The Patau syndrome is a congenital disease of genetic origin, due to the presence of trisomy on chromosome 13 (Rebate Molina, Uriel Ramos, and sources, 2010).
Specifically, Patau syndrome is the third most frequent autosomal trisomy, after Down syndrome and Edwards syndrome (Fogu et al., 2008).
At the clinical level, this pathology affects multiple systems. Thus, various alterations and anomalies in the nervous system, generalized growth retardation , cardiac, renal and musculoskeletal malformations appear (Ribate Molina, Uriel and Ramos fuentes, 2010).
The diagnosis is usually made during pregnancy in most cases, since clinical findings can be detected in routine ultrasounds (Ramos Fuentes, 2016).
Patau Syndrome Symptoms
However, to rule out false positives and erroneous diagnoses, several genetic tests are usually performed to identify trisomy 13 (Ribate Molina, Uriel and Ramos fuentes, 2010).
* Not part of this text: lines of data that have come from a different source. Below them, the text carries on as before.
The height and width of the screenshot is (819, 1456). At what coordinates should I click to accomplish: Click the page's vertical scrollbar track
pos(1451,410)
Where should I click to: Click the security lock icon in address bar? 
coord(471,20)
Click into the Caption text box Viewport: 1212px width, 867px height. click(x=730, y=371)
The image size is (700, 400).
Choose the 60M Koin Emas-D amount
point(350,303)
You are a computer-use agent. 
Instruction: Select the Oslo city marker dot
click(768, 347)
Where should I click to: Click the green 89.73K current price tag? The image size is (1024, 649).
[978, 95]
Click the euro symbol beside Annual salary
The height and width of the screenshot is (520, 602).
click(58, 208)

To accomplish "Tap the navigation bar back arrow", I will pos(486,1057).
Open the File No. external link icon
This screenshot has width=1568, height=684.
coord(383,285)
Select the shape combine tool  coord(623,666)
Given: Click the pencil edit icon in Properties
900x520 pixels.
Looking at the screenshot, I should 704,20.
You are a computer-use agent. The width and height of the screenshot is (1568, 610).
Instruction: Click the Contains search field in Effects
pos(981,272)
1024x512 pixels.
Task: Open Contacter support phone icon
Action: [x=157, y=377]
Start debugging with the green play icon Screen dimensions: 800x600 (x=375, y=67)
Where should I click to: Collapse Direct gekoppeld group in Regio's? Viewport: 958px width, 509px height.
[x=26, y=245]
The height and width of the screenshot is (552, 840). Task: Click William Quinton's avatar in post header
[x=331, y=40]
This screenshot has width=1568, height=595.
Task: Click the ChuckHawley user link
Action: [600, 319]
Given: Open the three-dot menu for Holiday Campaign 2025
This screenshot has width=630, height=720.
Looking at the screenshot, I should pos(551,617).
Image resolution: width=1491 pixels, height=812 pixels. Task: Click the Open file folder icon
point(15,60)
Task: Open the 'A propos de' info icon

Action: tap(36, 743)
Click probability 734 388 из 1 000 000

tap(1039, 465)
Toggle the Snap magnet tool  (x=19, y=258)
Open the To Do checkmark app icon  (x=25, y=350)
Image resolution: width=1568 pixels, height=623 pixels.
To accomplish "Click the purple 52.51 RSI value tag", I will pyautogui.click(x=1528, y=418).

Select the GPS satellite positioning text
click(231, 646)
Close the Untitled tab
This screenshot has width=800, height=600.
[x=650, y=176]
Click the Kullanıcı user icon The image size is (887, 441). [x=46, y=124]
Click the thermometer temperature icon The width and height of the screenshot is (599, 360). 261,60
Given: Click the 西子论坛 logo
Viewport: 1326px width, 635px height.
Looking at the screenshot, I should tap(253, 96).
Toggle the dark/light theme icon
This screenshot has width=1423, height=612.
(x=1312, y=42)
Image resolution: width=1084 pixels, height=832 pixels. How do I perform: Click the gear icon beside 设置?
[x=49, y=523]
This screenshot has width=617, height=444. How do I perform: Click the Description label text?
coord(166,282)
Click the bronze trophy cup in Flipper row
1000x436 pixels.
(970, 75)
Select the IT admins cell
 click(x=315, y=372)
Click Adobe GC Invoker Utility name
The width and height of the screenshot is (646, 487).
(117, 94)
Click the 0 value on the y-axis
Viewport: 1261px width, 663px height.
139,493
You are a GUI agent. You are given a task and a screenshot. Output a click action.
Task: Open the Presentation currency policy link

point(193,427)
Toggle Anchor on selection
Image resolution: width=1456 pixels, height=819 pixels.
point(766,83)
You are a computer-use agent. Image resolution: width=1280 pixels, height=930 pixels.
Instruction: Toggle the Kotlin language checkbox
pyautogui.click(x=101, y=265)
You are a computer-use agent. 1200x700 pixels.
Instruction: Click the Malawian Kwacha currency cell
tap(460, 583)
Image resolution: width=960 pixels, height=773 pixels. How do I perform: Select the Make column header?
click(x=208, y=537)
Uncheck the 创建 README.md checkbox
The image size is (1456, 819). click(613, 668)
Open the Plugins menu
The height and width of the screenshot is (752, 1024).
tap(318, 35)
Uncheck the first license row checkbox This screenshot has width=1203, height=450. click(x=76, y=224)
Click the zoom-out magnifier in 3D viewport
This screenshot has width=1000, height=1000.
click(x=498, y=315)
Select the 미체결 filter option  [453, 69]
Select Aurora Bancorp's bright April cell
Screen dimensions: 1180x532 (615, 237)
As for treatment, there is currently no cure for Patau syndrome, the survival of those affected usually does not exceed one year of life. The most common causes of death are cardiorespiratory complications (Ramos Fuentes, 2016).
Characteristics of Patau syndrome
Patau syndrome, also known as trisomy 13, is a medical pathology of genetic origin that is associated with severe intellectual disability as well as multiple physical disorders (Genetics Home Reference, 2016).
Affected individuals usually present with serious cardiac anomalies, diverse alterations in the nervous system, musculoskeletal malformations, facial alterations, muscular hypotonia, among others (Genetics Home Reference, 2016).
Due mainly to the serious multisystemic affectation, people affected by the Patau syndrome usually present a very reduced life expectancy (Best, 2015).
This syndrome was initially identified in 1960, as a cytogenetic syndrome, that is, a genetic disorder associated with a chromosomal anomaly (Best, 2015).
Chromosomes make up the genetic material of the cells that make up our body. Specifically, chromosomes are constituted by deoxyribonucleic acid, also known by its acronym DNA, also has a composition characterized by the presence of different protein substances .
These chromosomes are usually organized structurally in pairs. In the case of humans, we present 23 pairs of chromosomes, having in total 46 of these.
In the case of Patau syndrome, the genetic anomaly affects chromosome 13 specifically. Affected people have a trisomy of chromosome 13, that is, they have three copies of it.
At a more specific level, each ovum and each sperm contain 23 chromosomes each, with the genetic material of the maternal and paternal parent (Stanford Children’s Health, 2016).
At the time of fertilization, the union of both cells results in the creation of 23 chromosomal pairs, or what is the same, the presence of 46 chromosomes in total (Stanford Children’s Health, 2016).
However, there are occasions in which an error or an event altered during the union, leads to the presence of genetic anomalies, such as the presence of an extra chromosome in one of the pairs (Stanford Children’s Health, 2016).
In this way, this altered process will cause a succession of neurobiological events during fetal development, which will alter the normal or expected gene expression , giving rise to the presence of organic involvement in various systems.
Patau syndrome or trisomy 13 is considered a rare or rare disease. Different investigations estimate that this pathology presents an approximate frequency of 1 case per 5,000-12,000 newborns (National Organization for Rare Disorders, 2007).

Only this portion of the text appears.